Data entries »
+++
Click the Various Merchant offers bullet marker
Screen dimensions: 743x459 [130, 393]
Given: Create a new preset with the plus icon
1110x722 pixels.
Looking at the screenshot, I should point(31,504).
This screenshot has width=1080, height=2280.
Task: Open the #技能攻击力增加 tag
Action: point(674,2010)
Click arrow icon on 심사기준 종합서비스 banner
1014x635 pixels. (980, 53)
+++
WORK TO COMPLETE »
Please make the answer a complete, exact reproduction of the records.

TASK OUTPUT »
Click the Various Merchant offers bullet marker
Screen dimensions: 743x459 [130, 393]
Given: Create a new preset with the plus icon
1110x722 pixels.
Looking at the screenshot, I should point(31,504).
This screenshot has width=1080, height=2280.
Task: Open the #技能攻击力增加 tag
Action: point(674,2010)
Click arrow icon on 심사기준 종합서비스 banner
1014x635 pixels. (980, 53)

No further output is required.